Более того, основанный на идише национализм мало что мог сделать для решения проблемы негероических отцов. Их можно было лакировать с сентиментальной иронией, их можно было оплакивать как мучеников, но нельзя было сделать вид, что они не были кочевыми посредниками (т. е. торговцами, шинкарями, ростовщиками и сапожниками, зависящими от клиентов-“гоев”). Нельзя было помочь еврейским сыновьям и дочерям в их поисках аполлонийского достоинства, утверждая, что прошлое идиша не было изгнанием. Да и зачем – если всеми признанных и уважаемых библейских героев можно было без труда найти в самой главной и по-прежнему полнокровной еврейской традиции? Начавшись как “нормальный”, национализм на идише оказался слишком странным, чтобы преуспеть в качестве массового движения. В ключевых сферах политики и мифотворчества он не мог тягаться с национализмом на иврите и мировым социализмом. Большинство евреев, преданных идишу (“языку еврейских масс”), были социалистами, а европейскими языками социализма – вопреки усилиям Бунда – были немецкий и русский.
Третьим великим еврейским пророчеством стал национализм, основанный на иврите. Подчеркнуто “ненормальный” в своих исходных посылках, он обещал полную и окончательную нормальность, увенчанную национальным государством и воинской честью. Идея состояла не в том, чтобы обожествить народную речь, а в том, чтобы профанировать язык Божий, не в том, чтобы превратить родной дом в Землю Обетованную, а в том, чтобы превратить Землю Обетованную в родной дом. Попытка преобразовать евреев в нормальную нацию не походила ни на один из существующих видов национализма. То был меркурианский национализм, предлагавший буквальное и по видимости светское прочтение мифа об изгнании; национализм, каравший Бога за то, что Он покарал народ Свой. Вечные горожане должны были превратиться в крестьян, а местные крестьяне должны были предстать в виде иноземных захватчиков. Сионизм был самым революционным из всех видов национализма. В своей светскости он был более религиозен, чем любое другое движение – за исключением социализма, его главного союзника и соперника.
Евреи были не только героями самого эксцентричного на свете национализма; они были злодеями самого кровожадного. Нацизм был мессианским движением, обогатившим национализм детальной земной эсхатологией. Он бросил вызов современным религиям спасения, использовав нацию как инструмент погибели и искупления. Он сделал то, чего ни одна другая современная (т. е. антисовременная) религия спасения сделать не смогла: определил природу зла четко, научно и последовательно. Он сформулировал совершенную теодицею Века Национализма. Он создал зло по собственному образу и подобию.
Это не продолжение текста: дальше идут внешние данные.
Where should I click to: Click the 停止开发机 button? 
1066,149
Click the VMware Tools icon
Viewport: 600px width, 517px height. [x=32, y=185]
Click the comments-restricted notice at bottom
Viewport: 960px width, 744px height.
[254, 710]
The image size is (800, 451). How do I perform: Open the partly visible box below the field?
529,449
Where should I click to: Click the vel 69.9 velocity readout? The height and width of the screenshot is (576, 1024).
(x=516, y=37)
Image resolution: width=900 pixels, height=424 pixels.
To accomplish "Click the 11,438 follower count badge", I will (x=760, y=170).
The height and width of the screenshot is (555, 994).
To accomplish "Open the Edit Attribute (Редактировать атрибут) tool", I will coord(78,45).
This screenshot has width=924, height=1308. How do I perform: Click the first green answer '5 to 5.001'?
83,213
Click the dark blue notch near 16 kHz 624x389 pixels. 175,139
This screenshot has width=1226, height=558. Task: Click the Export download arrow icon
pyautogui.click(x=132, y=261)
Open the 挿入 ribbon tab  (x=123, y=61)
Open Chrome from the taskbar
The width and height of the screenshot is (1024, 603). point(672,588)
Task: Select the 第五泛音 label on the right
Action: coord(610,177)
Вопрос о происхождении зла является основным для любой концепции спасения. При этом все современные идеологии за исключением нацизма похожи на христианство в том отношении, что говорят об этом либо мало, либо малопонятно. Марксизм предложил туманную историю о первородном грехе отчуждения труда и не смог объяснить, какую роль в схеме революционного предопределения играют индивидуальные верующие. Более того, советский опыт показал, что марксизм – плохое руководство по очищению государства от скверны. Согласно доктрине партийной непогрешимости, несовершенство общества является следствием происков отдельно взятых врагов. Но кто эти враги и откуда они берутся? Как следует разоблачать и уничтожать “классовых врагов” в более или менее бесклассовом обществе? Марксизм ясного ответа не давал, ленинизм не предвидел массового возрождения уже истребленных врагов, а сталинские палачи так и не поняли, почему одних людей следует убивать, а других нет.
Фрейдизм обнаружил зло в душе отдельного человека и предложил курс лечения, но не мог гарантировать ни социального совершенства, ни цивилизации без недовольства. Зло можно было сдержать, но нельзя было искоренить. Сумма излеченных личностей не равнялась здоровому обществу.
Сионизм обещал создать здоровое общество, но обещание его не было универсальным, а концепция зла была слишком исторической, чтобы стать долгосрочной. Зло изгнания можно было преодолеть посредством физического возвращения домой. “Психологию диаспоры”, как и советское “буржуазное сознание”, предстояло победить честным трудом на благо здорового государства. Ее живучесть на земле Израиля не поддавалась легкому объяснению.